Sous des images légères et guillerettes de farandole, c'est un nouveau pan de la saga humaine que Maguy Marin soulève pour nous en faire mesurer toute l'horreur. Tout commence pourtant sur un ton léger et badin, six danseurs pénétrant sur scène dans la pénombre, avec insouciance et joie en se tenant la main, virevoltant entre six panneaux de bois disposés en un large arc de cercle qui converge vers le centre du plateau. Très vite cependant, la musique devient agressive et saccadée puis, carrément, assourdissante et obsédante, communiquant son rythme aux danseurs dont les harmonieuses figures - on pense au tableau La danse de Matisse - se délitent peu à peu, laissant place à une gestuelle nerveuse et saccadée.
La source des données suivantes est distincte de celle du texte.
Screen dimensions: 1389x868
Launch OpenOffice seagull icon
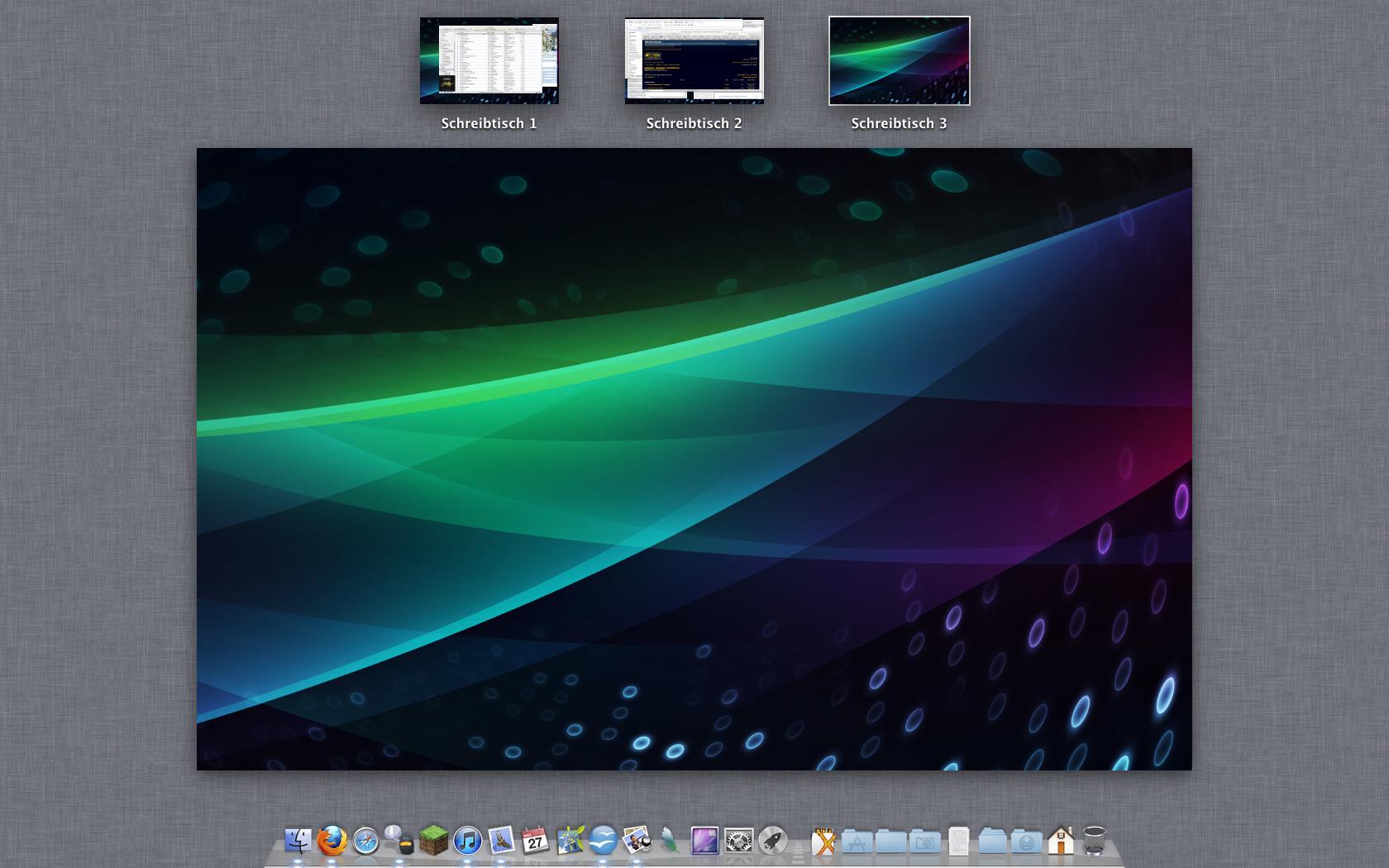603,841
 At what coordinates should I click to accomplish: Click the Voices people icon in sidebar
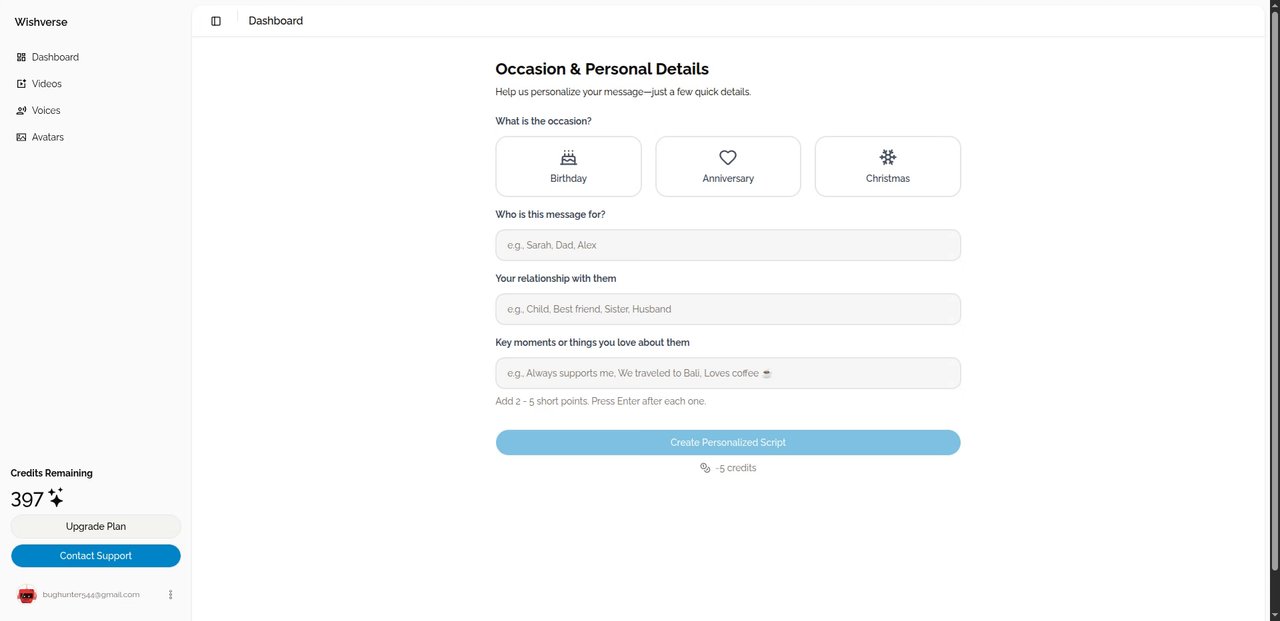pos(21,111)
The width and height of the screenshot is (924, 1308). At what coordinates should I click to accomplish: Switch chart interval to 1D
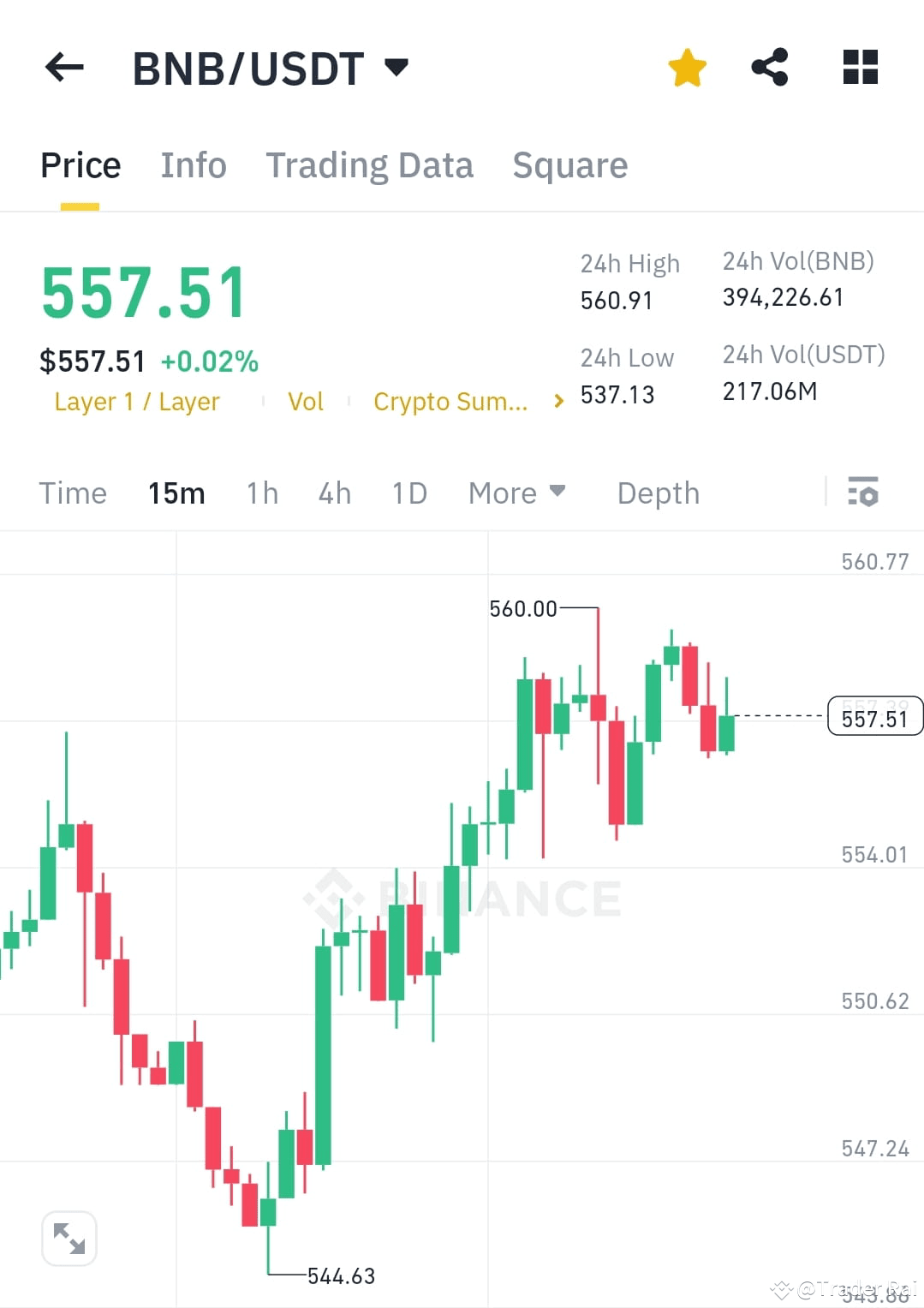tap(408, 493)
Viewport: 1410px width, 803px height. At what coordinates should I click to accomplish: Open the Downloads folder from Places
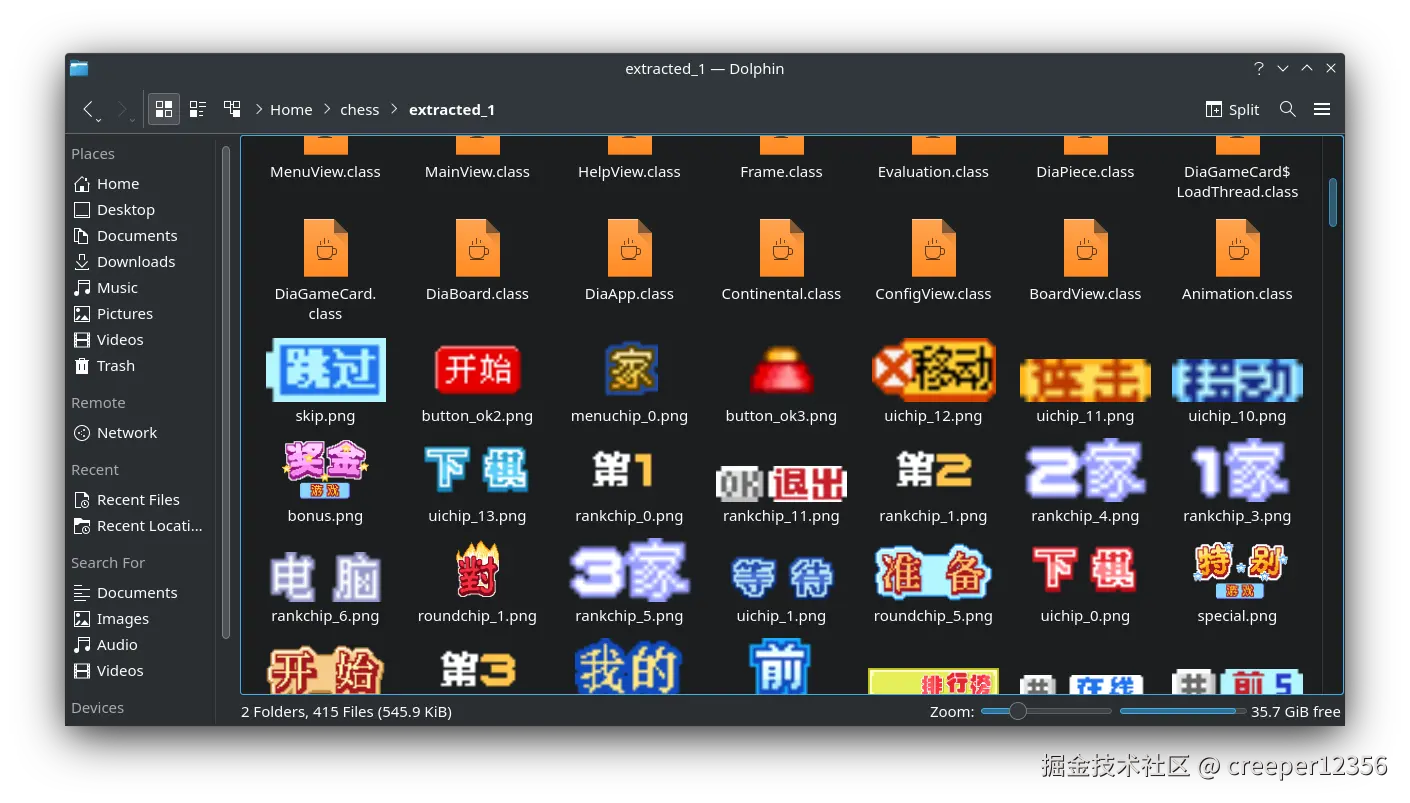pyautogui.click(x=135, y=261)
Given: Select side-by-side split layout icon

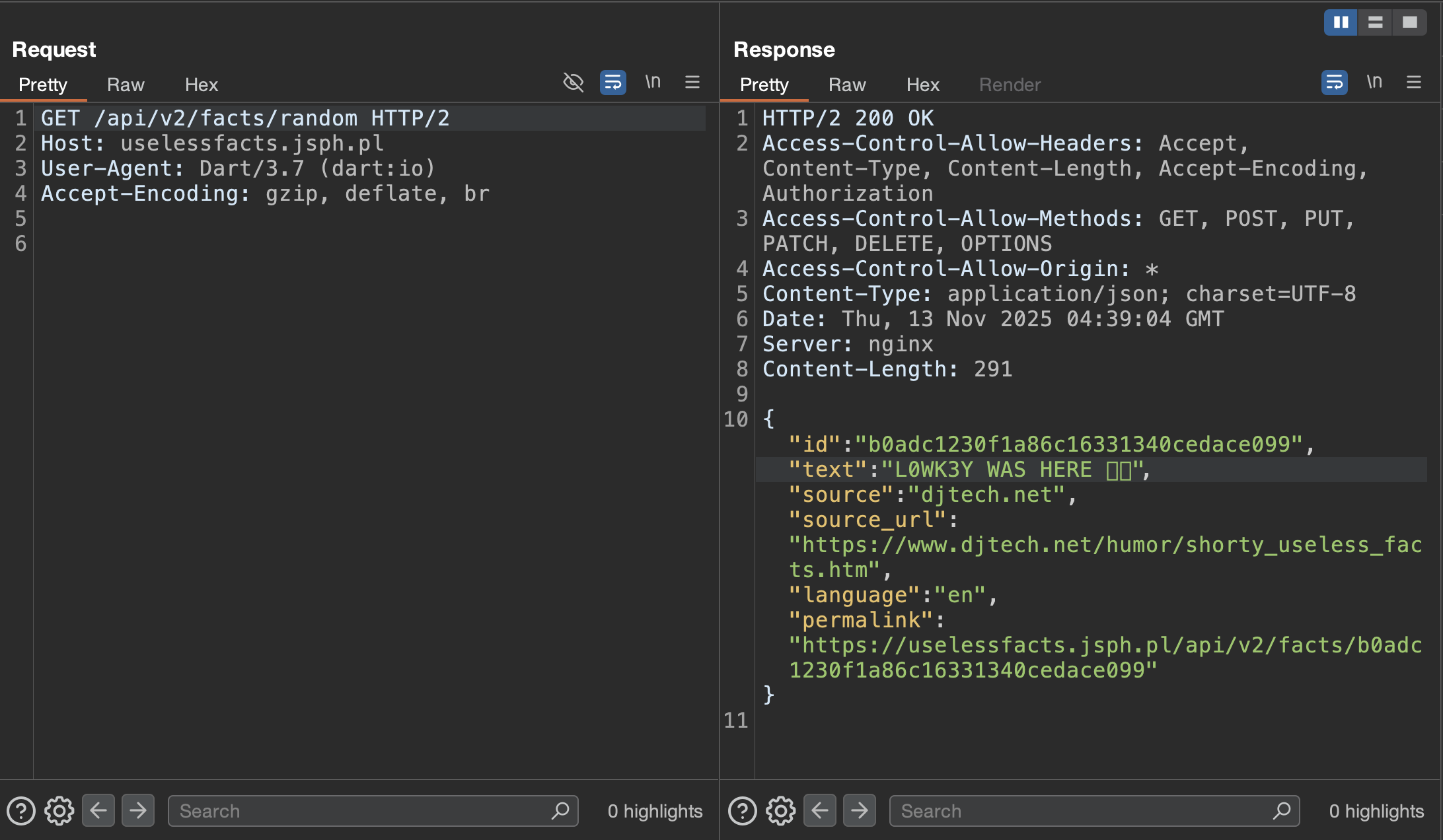Looking at the screenshot, I should [x=1341, y=22].
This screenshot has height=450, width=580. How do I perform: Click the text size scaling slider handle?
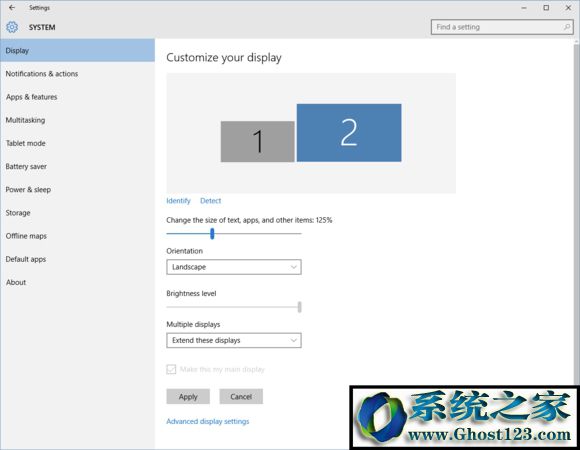pos(212,233)
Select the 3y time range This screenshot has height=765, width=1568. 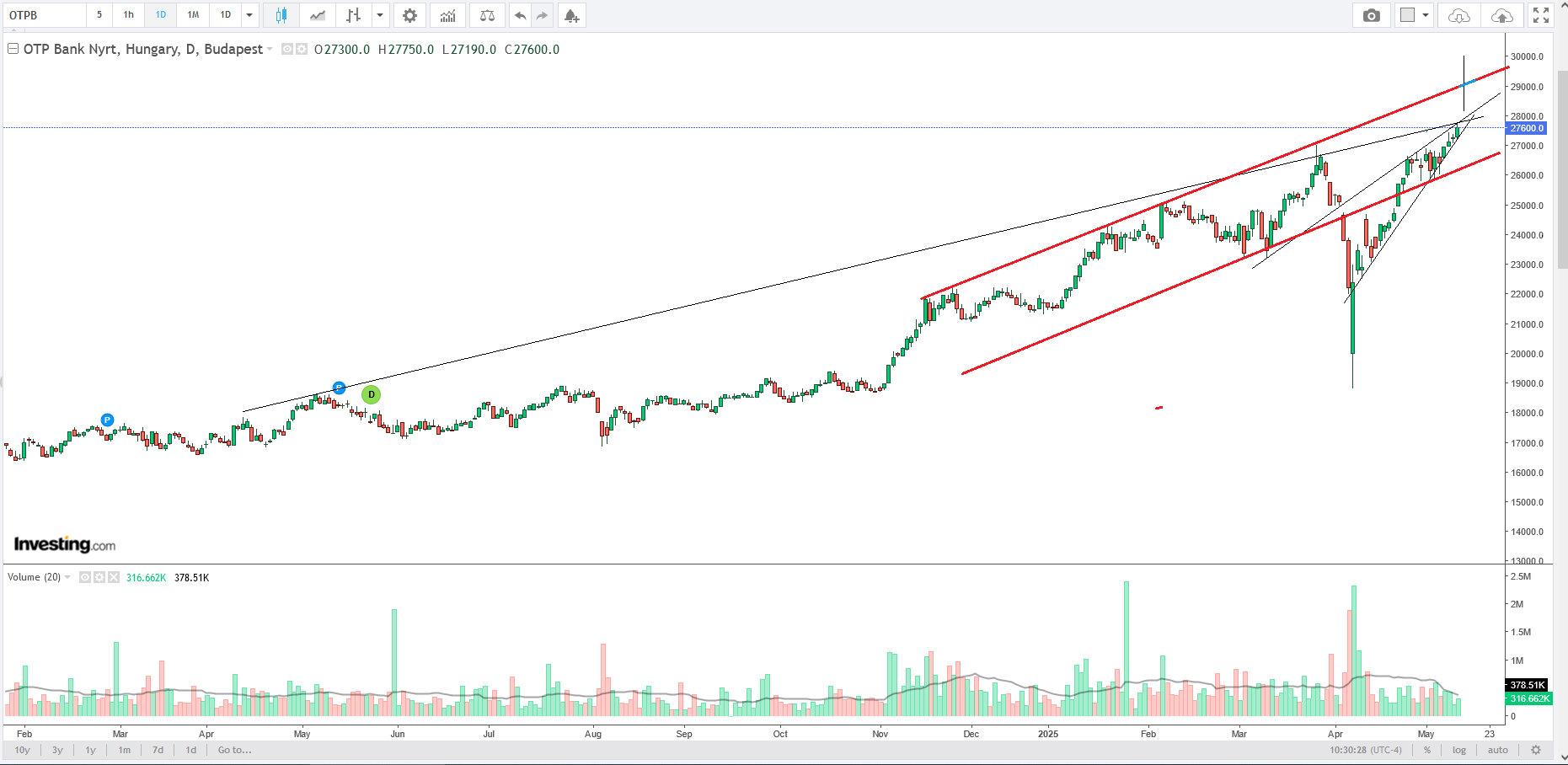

Les plans inclinés deviennent des aires de jeu, conquis comme par des alpinistes sur les flancs escarpés de leur montagne. Alors que rien ne le laissait prévoir, les choses se gâtent, un vent de folie gagnant les hommes. Les rythmes binaires qui règlent leur vie (d'où le titre de la pièce) s'accélèrent, les jeux deviennent de moins en moins innocents pour virer carrément au cauchemar : quête du pouvoir et de la richesse, luttes de domination empreintes de sadisme qui vont jusqu'à la fornication et au viol collectif, enchevêtrement de corps à demi-nus déboulant d'un talus pour atterrir au fond d'un charnier baigné de sang... Allusion aux récents génocides perpétrés encore actuellement en Afrique ou en Amérique ? Toujours est-il que l'histoire se terminera de façon macabre par le suicide de tous les protagonistes, les quels se jetteront à la queue-leu-leu dans le vide, à la recherche d'un monde meilleur... 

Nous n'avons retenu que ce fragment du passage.